包載黃芩苷的線粒體靶向糖原納米粒的制備及載藥性能表征

許嘉敏，王軍澤，趙冰可，李文化，陳敬華，邱立朋

·藥劑與工藝·

包載黃芩苷的線粒體靶向糖原納米粒的制備及載藥性能表征

許嘉敏，王軍澤，趙冰可，李文化，陳敬華，邱立朋*

江南大學生命科學與健康工程學院，江蘇 無錫 214122

合成(4-羧丁基)三苯基溴化膦［(4-carboxybutyl)triphenylphosphonium bromide，TPP］修飾的糖原（glycogen，Gly）衍生物（Gly-TPP），以其制備包載黃芩苷（baicalin，BA）的糖原納米粒（BA/Gly-TPP NPs），并對其進行制劑學表征。通過酯化反應將TPP連接到Gly上，合成線粒體靶向的樹狀大分子糖原衍生物Gly-TPP，通過核磁共振氫譜、紫外光譜、紅外光譜確定其結構，通過細胞毒性實驗考察其安全性。利用糖原內核包載疏水性藥物黃芩苷，構建線粒體靶向的給藥系統BA/Gly-TPP NPs，考察其粒徑、載藥量、體外釋放、粒徑穩定性等制劑學性質。成功合成的Gly-TPP呈現規則的球形，無細胞毒性。BA/Gly-TPP NPs粒徑分布在70～80 nm，ζ電位為（8.84±0.89）mV，載藥量為（20.67±0.16）%，同時具有良好的釋藥行為。Gly-TPP具有良好的載藥性能，為納米藥物載體系統的設計提供了新思路。

糖原；三苯基膦；黃芩苷；線粒體靶向；藥物遞送

樹枝狀大分子是一類高度枝化的單分散性大分子，其內部結構含大量空腔，外部呈親水性，被稱為單分子膠束，其核心和支端均可連接官能團，作為藥物遞送載體，可顯著增加藥物負載量，改善藥物性能[1-2]。糖原（glycogen，Gly）是一種隨機超支化的納米粒子，由α--(1-4)-葡萄糖單元鏈組成，這些鏈通過α--(1-6)-糖苷鍵相互連接形成中空型樹枝狀結構，可從動植物組織中提取得到，具有良好的生物相容性、生物可降解性[3-4]、高水溶性和易功能化等特點[5-6]。此外，糖原相對分子質量較大，腎臟不易將其直接清除，作為藥物載體時可以有效延長藥物在體內的循環時間[7]。Han等[8]通過席夫堿反應將具有肝癌細胞靶向能力的小分子β-半乳糖和化療藥物阿霉素修飾在糖原納米粒上，結果表明，經修飾后的納米粒有效延長了藥物在體內的循環時間，并且能夠靶向肝癌細胞。然而，目前基于糖原納米粒的藥物遞送系統研究仍在少數，糖原作為藥物載體的優勢尚未充分體現。

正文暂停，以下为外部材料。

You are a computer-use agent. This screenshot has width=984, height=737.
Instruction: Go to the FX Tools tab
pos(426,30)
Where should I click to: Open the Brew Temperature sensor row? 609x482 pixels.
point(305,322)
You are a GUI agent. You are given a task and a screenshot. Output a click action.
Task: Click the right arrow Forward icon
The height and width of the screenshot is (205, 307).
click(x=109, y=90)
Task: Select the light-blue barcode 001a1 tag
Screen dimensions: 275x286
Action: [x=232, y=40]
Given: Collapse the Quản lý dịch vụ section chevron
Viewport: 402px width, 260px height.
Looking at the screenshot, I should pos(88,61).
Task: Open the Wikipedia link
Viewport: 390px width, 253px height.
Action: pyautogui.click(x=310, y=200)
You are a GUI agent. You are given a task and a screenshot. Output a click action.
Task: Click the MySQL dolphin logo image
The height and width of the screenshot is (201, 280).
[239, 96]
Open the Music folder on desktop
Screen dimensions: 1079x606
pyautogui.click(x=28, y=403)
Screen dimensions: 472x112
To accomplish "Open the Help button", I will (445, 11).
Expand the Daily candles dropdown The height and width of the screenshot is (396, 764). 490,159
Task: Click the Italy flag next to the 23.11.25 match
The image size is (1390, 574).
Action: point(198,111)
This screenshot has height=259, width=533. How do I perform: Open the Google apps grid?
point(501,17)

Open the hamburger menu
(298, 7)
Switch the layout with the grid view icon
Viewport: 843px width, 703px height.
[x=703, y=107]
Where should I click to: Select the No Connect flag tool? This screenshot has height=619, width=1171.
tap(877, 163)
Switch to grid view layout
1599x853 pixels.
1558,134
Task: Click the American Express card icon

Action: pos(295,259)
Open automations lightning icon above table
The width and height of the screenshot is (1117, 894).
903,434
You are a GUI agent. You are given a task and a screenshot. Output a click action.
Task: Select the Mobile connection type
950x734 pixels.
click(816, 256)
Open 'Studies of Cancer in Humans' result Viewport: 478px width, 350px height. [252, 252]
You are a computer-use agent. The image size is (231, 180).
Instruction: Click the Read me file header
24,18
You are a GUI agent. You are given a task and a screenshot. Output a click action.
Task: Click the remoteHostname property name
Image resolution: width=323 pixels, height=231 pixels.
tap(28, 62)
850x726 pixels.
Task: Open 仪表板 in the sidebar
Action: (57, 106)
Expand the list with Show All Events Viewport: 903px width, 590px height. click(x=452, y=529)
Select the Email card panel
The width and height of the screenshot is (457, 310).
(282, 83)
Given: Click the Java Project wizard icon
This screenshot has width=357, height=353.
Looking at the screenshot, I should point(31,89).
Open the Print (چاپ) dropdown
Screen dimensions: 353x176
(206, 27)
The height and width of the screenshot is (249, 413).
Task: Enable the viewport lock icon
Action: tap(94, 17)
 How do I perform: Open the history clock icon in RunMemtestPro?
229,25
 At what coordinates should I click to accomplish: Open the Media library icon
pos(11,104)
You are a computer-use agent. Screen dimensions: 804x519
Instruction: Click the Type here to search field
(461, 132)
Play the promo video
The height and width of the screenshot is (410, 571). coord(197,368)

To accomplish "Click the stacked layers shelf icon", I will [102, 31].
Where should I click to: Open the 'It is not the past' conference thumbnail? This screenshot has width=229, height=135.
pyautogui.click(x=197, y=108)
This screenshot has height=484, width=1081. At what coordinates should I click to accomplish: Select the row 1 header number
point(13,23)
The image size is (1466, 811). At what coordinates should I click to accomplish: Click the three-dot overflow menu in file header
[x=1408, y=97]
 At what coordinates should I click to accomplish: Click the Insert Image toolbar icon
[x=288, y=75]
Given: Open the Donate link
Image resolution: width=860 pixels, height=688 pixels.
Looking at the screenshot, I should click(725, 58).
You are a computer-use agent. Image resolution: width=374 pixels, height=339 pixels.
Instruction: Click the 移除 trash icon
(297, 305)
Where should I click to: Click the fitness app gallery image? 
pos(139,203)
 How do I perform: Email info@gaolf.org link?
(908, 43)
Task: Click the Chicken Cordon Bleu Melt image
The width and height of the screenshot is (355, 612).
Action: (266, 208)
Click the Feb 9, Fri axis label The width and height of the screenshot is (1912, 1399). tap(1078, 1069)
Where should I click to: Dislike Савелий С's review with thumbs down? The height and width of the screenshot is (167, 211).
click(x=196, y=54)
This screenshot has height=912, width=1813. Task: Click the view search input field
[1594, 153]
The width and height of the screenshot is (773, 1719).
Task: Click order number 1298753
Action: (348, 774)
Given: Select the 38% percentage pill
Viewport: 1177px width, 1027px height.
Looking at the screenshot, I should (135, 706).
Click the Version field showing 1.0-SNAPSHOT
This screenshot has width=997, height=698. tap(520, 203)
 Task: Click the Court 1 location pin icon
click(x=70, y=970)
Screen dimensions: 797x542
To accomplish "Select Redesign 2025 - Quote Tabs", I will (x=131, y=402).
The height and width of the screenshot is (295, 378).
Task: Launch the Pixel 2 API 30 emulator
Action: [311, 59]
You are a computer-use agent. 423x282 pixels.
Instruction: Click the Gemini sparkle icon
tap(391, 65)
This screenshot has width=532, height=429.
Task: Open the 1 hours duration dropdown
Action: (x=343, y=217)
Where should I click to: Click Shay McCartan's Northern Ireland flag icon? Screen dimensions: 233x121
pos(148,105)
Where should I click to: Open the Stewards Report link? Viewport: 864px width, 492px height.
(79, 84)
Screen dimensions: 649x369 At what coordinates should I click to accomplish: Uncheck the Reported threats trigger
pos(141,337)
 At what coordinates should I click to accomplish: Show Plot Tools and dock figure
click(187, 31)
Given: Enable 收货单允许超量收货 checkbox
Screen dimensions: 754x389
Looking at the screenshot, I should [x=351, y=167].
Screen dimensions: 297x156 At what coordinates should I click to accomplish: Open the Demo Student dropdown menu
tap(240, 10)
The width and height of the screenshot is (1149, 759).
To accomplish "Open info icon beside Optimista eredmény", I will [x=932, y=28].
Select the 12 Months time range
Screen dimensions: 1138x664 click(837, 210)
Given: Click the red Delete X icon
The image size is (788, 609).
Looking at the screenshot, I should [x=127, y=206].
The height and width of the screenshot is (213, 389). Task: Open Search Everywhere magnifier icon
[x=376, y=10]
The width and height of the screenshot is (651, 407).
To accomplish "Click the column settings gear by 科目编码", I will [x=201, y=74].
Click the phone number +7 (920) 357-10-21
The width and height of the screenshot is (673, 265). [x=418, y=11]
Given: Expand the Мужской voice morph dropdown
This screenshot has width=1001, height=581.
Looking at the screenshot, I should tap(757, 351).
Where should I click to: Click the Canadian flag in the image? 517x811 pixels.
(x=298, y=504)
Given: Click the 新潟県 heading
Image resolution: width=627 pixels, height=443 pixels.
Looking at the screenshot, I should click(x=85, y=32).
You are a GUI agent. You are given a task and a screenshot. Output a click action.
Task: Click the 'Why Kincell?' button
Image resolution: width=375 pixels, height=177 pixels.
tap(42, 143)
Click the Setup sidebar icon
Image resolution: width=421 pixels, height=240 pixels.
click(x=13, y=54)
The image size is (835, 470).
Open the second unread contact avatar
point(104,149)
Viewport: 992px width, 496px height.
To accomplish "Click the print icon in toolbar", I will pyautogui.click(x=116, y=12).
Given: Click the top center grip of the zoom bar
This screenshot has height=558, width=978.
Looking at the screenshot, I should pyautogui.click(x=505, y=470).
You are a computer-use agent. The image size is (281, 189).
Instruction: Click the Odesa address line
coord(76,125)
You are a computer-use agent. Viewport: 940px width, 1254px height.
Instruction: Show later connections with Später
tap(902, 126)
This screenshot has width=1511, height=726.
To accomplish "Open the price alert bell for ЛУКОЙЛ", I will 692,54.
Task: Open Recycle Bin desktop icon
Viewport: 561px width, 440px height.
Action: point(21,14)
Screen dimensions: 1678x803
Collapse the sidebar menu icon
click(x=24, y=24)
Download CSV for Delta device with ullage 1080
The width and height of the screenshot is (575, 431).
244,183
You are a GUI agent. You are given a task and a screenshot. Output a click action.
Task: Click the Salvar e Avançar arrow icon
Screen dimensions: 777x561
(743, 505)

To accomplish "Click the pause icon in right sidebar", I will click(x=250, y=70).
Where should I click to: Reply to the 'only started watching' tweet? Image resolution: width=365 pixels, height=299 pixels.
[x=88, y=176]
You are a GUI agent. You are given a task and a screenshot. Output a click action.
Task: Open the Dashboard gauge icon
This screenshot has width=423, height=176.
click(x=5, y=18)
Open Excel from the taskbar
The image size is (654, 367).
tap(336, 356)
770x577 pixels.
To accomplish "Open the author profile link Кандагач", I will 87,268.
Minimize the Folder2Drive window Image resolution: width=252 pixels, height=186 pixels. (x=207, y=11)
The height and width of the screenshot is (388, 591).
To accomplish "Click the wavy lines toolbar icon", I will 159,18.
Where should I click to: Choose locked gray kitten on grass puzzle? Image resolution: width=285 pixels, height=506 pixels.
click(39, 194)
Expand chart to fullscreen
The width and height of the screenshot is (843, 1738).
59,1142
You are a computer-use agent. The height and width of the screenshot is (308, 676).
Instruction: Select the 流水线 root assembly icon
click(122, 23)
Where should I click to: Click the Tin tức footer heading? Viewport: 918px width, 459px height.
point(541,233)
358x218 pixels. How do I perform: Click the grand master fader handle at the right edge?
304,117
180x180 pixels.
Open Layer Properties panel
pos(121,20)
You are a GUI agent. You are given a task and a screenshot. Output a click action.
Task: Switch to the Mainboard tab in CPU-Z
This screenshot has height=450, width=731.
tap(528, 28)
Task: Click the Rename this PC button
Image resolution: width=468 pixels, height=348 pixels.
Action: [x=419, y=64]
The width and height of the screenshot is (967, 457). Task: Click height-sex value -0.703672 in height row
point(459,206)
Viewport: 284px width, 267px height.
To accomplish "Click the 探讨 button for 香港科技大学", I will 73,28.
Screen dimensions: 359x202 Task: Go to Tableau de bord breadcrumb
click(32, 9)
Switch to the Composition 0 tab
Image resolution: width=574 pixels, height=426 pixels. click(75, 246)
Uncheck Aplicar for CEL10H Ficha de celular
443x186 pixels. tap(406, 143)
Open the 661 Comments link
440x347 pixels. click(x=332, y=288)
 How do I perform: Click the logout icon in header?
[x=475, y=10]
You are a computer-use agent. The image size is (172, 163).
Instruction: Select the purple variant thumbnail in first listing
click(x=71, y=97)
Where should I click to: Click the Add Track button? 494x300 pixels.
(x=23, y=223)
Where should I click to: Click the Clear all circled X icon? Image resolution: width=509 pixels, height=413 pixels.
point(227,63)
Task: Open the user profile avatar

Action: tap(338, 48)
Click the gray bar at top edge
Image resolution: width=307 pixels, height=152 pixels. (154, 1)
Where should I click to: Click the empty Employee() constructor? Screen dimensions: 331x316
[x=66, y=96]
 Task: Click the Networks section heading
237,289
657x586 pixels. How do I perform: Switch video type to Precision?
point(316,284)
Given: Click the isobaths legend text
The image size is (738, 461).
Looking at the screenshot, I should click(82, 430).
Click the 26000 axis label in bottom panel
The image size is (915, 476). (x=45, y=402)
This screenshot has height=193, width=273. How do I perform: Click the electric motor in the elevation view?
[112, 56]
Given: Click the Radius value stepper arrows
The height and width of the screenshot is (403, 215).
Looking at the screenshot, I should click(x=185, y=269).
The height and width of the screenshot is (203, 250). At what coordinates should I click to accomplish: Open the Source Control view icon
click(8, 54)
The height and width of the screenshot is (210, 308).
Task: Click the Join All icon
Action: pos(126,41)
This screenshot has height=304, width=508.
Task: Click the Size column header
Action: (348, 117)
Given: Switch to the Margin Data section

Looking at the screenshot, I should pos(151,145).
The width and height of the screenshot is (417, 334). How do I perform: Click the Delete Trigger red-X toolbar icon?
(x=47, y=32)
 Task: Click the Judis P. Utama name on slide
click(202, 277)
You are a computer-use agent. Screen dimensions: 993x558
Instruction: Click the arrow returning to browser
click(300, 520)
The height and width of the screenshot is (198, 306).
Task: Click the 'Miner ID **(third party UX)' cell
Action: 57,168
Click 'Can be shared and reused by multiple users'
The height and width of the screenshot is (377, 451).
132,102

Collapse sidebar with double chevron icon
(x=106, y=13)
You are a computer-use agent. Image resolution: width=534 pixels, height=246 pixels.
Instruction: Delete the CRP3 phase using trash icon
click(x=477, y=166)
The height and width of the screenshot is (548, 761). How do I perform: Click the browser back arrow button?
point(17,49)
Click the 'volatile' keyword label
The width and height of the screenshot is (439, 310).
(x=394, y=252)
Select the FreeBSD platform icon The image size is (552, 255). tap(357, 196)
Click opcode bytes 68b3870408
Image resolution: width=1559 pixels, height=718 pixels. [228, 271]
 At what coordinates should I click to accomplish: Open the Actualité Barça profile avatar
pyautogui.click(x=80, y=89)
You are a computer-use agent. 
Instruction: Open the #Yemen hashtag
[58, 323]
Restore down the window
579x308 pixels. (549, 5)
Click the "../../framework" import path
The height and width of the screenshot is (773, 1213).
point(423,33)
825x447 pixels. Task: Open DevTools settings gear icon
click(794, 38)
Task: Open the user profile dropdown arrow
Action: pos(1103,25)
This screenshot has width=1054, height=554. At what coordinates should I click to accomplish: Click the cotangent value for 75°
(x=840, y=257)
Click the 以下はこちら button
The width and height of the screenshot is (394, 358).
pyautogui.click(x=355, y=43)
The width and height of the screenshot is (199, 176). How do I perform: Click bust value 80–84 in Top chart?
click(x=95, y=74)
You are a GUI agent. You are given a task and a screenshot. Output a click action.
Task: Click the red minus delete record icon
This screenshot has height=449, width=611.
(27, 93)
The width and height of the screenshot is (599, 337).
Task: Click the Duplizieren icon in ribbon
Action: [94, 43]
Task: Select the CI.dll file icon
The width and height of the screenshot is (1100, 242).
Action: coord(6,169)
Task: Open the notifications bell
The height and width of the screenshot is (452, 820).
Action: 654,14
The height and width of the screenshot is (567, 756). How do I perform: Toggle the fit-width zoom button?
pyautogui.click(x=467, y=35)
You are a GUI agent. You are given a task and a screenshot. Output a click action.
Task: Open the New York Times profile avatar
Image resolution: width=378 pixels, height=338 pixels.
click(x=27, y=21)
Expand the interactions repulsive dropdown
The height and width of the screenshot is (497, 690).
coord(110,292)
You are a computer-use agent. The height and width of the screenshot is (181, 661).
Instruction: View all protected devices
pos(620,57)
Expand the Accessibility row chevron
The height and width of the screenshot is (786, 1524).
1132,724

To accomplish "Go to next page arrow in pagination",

(4-羧丁基)三苯基溴化膦［(4-carboxybutyl) triphenylphosphonium bromide，TPP］含正電荷中心，常用來介導藥物、高分子聚合物克服線粒體膜的屏障阻礙，進入線粒體[9-11]。黃芩苷（baicalin，BA）是藥用植物黃芩的主要藥效活性成分之一，具有廣泛的藥理作用[12]，如抗腫瘤[13]、抗菌[14]、抗氧化[15]、抗炎[16]等，但是生物利用度低、不適用于靜脈注射等缺點在一定程度上限制了其臨床應用[17]。已有研究表明，黃芩苷可以通過調節線粒體而實現其藥理藥效[18]，此時，由于靶向線粒體的TPP存在，有利于黃芩苷在線粒體的聚集，從而獲得更好的治療效果。本研究以生物安全性良好的樹狀大分子糖原為基礎，利用其表面豐富的羥基基團與TPP相連，構建具有線粒體靶向功能的糖原納米粒（Gly-TPP NPs）。同時，包載疏水性藥物黃芩苷，得BA/Gly-TPP NPs，考察載藥納米粒的制劑學性質，探索Gly-TPP在藥物遞送領域更為廣泛的應用。

1 儀器與材料

透析袋，截留相對分子質量3500，美國Spectrumlabs公司；FreeZone 2.5L冷凍干燥機，美國Labconco公司；Aduance III核磁共振波譜儀，德國Bruker公司；JEM-2100透射電子顯微鏡（TEM），日本JEOL公司；UV-2550紫外-可見分光光度計，日本島津儀器有限公司；全反射傅里葉紅外光譜（FT-IR）儀，英國Nicolet公司；Zetasizer Nano ZS納米粒度儀，英國Malvern儀器有限公司；Multiskan GO酶標儀，美國Thermo公司。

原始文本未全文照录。